【佐久間泰雄】タレントのビートたけしさん(66)が8日、瀬戸内海の小豆島(香川県)を訪れ、自身が構想した瀬戸内国際芸術祭の出展作品を見学した。
【特集】瀬戸内国際芸術祭可動式の作品で、地響きのような音とともに井戸からおのが刺さったオブジェが現れ、約8メートルの高さで水をはくもの。タイトルは「ANGER from the Bottom」(地底からの怒り)で、地域社会を結ぶ象徴だった井戸が使われなくなったメッセージが込められている。たけしさんが構想し、現代美術家のヤノベケンジさんが制作。春の瀬戸内国際芸術祭で出展され、20日に始まる夏会期でも目玉作品の一つとなる。

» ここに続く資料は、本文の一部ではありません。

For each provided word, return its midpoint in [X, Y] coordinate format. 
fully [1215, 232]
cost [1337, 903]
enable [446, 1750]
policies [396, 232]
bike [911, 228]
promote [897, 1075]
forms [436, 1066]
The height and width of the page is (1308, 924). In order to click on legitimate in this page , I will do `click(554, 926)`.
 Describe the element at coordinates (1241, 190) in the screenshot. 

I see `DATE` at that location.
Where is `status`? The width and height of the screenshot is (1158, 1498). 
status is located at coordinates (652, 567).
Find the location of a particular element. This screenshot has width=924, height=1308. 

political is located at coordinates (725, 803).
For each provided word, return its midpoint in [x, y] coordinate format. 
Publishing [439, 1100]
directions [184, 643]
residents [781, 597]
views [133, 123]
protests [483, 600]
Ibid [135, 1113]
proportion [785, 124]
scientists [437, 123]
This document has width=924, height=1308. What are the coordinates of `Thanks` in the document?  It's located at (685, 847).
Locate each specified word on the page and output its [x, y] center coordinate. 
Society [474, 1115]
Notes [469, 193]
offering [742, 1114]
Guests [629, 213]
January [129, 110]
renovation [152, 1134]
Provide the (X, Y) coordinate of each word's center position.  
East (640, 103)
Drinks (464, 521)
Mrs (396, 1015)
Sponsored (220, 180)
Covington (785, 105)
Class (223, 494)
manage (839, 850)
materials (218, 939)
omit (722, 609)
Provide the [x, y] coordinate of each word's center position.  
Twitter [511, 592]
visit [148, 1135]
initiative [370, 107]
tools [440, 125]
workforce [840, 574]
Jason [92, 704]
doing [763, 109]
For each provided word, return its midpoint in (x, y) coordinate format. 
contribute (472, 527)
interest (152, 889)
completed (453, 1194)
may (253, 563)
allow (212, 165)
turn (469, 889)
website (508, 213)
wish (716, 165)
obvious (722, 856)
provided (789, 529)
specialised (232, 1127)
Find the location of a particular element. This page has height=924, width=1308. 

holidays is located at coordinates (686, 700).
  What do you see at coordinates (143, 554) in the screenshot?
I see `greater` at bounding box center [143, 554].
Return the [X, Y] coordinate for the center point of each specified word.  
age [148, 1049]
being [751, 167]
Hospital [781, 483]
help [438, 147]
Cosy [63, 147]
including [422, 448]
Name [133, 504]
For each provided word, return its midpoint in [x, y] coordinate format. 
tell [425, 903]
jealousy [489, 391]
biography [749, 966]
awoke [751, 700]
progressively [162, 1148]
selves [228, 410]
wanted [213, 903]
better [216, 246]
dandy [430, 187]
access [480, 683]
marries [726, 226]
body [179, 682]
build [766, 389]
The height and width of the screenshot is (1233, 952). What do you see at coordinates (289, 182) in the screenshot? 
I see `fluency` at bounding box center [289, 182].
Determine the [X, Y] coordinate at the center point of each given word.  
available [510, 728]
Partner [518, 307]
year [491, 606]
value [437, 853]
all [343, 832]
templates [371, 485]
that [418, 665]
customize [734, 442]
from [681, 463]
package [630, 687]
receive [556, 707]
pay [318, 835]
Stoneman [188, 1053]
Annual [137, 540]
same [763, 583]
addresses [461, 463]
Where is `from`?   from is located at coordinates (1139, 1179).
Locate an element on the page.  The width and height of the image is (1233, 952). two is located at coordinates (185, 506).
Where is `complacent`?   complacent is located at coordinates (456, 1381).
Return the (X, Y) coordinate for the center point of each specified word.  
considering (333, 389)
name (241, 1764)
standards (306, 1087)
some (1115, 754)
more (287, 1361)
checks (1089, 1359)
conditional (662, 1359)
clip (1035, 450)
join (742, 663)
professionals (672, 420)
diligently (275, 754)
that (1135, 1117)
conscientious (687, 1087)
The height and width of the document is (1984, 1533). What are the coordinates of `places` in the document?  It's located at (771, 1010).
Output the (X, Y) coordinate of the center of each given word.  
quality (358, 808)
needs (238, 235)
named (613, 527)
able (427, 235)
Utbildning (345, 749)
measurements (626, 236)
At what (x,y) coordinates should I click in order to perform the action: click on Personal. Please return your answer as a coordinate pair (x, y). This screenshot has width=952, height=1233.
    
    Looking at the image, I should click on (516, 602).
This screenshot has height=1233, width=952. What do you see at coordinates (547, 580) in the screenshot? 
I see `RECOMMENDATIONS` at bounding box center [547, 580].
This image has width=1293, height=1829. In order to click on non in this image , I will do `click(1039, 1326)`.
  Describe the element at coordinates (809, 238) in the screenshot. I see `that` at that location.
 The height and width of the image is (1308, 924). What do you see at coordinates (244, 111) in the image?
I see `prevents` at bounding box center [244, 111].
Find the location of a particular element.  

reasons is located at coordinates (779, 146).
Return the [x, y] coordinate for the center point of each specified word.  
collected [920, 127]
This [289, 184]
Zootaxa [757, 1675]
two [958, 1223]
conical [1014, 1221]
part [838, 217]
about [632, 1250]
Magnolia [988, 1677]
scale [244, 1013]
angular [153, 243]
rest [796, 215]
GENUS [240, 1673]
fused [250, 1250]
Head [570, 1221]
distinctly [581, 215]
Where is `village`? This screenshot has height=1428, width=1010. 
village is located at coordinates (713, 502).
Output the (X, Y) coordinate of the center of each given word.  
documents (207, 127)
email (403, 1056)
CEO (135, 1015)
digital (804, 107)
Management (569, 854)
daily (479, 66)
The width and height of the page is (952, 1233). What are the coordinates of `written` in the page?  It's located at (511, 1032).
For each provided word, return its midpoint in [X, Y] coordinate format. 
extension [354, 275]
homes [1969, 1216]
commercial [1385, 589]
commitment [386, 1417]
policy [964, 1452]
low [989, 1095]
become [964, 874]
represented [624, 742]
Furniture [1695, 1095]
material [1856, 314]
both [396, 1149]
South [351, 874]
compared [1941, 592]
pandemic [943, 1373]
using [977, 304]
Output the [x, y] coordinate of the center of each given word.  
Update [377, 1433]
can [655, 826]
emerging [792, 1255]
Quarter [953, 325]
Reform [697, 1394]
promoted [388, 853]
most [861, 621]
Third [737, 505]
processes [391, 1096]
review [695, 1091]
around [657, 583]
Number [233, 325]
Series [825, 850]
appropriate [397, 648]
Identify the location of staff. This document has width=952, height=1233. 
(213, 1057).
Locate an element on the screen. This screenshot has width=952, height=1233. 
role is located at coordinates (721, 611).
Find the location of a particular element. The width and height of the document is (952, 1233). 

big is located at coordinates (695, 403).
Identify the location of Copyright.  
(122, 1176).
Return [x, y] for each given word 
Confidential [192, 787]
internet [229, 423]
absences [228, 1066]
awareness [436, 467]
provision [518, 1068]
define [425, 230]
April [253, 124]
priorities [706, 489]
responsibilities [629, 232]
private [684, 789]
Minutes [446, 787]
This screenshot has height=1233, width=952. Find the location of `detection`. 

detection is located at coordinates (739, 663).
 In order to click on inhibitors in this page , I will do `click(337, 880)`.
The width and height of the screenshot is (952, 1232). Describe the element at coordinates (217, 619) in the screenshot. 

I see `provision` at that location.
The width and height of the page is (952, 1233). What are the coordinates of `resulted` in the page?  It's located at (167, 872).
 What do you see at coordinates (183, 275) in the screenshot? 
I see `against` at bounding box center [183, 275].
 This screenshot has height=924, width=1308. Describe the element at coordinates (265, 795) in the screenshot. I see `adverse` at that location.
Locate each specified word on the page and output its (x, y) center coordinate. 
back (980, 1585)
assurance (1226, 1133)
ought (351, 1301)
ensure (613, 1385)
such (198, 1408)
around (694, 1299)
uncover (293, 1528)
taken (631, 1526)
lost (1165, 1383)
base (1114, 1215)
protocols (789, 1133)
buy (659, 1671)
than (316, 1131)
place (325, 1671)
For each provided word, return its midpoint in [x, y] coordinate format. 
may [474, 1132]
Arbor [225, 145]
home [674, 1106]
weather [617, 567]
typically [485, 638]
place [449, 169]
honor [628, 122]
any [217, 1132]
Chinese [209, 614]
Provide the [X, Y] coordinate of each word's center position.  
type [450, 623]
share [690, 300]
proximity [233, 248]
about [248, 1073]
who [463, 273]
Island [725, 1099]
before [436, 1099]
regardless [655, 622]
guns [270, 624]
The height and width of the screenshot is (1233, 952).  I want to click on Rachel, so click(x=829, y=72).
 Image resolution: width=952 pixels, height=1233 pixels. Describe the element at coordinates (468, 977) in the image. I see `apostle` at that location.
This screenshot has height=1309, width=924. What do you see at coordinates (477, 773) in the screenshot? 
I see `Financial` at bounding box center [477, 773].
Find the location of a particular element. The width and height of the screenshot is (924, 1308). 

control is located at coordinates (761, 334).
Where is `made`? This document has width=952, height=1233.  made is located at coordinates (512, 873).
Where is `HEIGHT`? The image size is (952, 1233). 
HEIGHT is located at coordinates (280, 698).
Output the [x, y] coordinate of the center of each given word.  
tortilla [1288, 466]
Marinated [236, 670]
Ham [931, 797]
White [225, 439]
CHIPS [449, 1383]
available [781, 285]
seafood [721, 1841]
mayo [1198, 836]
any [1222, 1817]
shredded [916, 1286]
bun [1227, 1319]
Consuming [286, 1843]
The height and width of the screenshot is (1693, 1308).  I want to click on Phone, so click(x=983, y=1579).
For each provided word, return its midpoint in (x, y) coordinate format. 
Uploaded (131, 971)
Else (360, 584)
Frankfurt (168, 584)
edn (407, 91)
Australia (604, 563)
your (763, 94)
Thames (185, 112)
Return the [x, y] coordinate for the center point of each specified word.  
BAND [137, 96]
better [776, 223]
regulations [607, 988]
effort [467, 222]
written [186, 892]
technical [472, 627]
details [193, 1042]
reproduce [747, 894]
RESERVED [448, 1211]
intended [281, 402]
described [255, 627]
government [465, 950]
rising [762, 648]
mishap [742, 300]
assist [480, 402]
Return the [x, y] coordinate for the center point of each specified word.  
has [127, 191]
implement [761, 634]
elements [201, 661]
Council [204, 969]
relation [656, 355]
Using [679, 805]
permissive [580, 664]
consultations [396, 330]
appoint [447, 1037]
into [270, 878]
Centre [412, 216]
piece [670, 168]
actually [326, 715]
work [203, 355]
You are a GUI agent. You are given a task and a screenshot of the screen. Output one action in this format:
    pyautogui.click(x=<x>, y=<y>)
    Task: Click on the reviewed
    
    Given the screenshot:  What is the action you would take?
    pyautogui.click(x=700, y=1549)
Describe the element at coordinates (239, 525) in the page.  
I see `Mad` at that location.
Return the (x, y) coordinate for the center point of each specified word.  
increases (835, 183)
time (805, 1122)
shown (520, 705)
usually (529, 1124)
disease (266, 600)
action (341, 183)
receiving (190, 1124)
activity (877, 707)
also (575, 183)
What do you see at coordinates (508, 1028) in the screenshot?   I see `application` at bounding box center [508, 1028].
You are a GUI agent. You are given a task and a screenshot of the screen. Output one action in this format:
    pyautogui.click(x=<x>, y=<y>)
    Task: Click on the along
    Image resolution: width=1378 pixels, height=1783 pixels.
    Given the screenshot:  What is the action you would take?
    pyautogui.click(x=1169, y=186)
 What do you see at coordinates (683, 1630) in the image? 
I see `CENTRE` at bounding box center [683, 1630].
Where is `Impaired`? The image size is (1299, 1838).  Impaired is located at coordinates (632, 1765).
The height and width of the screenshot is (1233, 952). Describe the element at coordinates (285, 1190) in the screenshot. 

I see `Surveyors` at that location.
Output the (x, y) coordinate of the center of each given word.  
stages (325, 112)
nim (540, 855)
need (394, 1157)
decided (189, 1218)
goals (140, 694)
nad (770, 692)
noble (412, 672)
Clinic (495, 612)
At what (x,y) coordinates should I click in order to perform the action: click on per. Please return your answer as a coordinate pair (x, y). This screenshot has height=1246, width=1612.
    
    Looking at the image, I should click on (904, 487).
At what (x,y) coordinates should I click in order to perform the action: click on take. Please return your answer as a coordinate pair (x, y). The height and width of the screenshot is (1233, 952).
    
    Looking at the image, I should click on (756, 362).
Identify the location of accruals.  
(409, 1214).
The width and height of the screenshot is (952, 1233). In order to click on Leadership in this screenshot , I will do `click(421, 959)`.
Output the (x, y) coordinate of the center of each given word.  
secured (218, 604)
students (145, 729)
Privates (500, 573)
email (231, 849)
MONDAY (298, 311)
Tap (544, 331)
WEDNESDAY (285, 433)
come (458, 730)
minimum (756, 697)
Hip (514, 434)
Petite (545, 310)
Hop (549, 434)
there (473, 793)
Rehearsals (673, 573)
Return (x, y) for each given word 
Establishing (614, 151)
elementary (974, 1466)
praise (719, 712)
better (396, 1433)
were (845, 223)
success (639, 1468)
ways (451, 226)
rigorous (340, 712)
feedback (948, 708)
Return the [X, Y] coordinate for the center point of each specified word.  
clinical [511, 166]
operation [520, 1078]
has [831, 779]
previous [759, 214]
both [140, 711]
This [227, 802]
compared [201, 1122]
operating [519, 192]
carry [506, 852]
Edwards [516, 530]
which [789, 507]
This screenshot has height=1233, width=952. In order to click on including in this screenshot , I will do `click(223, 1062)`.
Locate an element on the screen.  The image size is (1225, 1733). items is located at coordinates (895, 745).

小豆島を初めて訪れたというたけしさんは「美術館で見たときよりも違和感がなくて感動した。醤油(しょうゆ)蔵の井戸があった所におくことができて、みごとにはまった。妙な気持ちでなんだか怖い」と語った。
ヤノベケンジさんは「作品が水の神様としてまつられ、何か必然的な大きな力が働いたような気がする。たけしさんは時代精神を読み取る現代のシャーマンかもしれない」と話した。